Saved data entries
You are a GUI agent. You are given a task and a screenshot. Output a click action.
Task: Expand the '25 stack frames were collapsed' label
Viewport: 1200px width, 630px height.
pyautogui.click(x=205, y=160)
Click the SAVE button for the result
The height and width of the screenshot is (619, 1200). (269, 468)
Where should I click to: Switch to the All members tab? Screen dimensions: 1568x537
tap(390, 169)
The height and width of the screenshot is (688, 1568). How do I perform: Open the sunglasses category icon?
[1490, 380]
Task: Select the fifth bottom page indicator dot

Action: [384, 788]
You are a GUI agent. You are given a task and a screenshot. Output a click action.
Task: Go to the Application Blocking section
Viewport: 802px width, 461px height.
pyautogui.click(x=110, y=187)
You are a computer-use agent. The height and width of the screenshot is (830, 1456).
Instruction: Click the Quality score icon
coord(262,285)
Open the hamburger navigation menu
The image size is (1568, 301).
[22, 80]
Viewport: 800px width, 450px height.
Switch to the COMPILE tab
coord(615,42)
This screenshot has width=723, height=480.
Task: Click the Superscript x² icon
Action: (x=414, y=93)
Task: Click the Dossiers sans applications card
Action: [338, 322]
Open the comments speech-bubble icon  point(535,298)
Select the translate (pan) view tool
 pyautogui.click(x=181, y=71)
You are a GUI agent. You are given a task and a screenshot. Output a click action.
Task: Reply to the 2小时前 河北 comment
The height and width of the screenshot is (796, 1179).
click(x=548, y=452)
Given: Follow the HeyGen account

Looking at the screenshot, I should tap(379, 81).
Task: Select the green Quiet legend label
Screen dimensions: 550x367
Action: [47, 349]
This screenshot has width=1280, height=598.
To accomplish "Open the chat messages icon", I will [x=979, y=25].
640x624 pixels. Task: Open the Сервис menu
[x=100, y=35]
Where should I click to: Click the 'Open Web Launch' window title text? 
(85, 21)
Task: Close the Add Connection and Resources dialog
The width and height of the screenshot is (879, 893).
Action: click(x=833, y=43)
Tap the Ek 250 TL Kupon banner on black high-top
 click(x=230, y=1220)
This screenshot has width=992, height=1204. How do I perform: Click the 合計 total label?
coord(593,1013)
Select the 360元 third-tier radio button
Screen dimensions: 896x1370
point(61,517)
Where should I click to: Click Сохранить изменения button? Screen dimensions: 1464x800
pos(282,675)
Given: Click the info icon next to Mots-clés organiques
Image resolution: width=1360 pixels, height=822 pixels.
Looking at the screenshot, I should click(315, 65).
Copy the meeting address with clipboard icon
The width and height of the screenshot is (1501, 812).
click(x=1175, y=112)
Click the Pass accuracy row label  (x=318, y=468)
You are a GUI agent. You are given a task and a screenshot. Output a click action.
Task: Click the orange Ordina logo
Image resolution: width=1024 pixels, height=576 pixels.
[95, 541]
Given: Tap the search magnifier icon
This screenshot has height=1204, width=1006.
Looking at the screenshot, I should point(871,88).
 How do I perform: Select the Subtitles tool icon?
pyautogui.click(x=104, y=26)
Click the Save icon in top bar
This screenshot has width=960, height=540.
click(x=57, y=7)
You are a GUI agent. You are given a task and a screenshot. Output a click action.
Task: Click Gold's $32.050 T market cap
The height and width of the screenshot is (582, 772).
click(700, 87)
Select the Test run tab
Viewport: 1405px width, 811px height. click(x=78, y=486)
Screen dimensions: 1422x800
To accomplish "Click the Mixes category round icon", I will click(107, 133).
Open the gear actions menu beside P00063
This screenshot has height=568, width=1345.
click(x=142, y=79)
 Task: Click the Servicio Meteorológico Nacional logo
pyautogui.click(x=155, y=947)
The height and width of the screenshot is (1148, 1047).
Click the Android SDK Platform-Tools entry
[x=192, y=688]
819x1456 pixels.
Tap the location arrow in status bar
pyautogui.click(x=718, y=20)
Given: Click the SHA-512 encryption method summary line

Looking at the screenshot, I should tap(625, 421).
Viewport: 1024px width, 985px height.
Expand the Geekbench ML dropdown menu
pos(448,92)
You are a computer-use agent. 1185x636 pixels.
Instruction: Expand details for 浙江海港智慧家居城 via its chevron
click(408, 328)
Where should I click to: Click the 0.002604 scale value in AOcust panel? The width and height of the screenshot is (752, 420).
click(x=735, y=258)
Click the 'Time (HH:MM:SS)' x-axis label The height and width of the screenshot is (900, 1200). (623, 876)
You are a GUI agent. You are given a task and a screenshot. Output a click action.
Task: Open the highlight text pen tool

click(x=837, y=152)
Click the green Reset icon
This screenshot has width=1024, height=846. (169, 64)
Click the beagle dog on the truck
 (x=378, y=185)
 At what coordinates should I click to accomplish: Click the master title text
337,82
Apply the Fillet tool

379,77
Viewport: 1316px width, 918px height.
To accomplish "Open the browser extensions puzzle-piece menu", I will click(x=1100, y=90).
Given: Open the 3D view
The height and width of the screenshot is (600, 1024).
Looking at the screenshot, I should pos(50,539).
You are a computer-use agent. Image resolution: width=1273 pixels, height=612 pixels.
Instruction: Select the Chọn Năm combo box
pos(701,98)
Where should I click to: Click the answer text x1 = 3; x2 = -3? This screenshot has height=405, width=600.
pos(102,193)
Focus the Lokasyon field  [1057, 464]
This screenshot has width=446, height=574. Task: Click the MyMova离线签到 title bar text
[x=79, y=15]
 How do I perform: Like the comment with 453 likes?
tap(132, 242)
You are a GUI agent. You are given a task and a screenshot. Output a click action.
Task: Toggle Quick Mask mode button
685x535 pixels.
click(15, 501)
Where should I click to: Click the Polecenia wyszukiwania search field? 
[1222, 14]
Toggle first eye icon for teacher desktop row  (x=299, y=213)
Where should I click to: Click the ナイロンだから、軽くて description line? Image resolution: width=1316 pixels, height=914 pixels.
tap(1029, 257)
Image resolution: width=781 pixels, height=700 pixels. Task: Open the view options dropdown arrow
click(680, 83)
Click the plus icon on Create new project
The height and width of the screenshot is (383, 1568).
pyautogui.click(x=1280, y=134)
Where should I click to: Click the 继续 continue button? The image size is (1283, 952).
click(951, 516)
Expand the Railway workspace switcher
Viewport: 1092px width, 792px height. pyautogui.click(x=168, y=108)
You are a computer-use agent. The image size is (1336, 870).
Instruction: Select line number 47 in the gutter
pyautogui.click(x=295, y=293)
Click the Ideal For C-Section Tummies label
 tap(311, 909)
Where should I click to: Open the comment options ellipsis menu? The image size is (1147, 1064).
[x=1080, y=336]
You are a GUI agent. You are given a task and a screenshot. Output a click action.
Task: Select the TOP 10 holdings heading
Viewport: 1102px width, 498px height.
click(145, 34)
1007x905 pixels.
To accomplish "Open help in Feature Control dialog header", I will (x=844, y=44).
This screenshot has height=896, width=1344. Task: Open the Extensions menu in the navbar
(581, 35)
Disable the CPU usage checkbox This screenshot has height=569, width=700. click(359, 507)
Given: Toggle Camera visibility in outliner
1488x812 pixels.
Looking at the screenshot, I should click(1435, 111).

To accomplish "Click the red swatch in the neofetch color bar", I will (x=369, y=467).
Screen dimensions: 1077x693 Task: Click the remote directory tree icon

TASK TO COMPLETE. The answer should be one number: how many lines in the data contain the word "Toggle".

ANSWER TO THIS PROBLEM. 3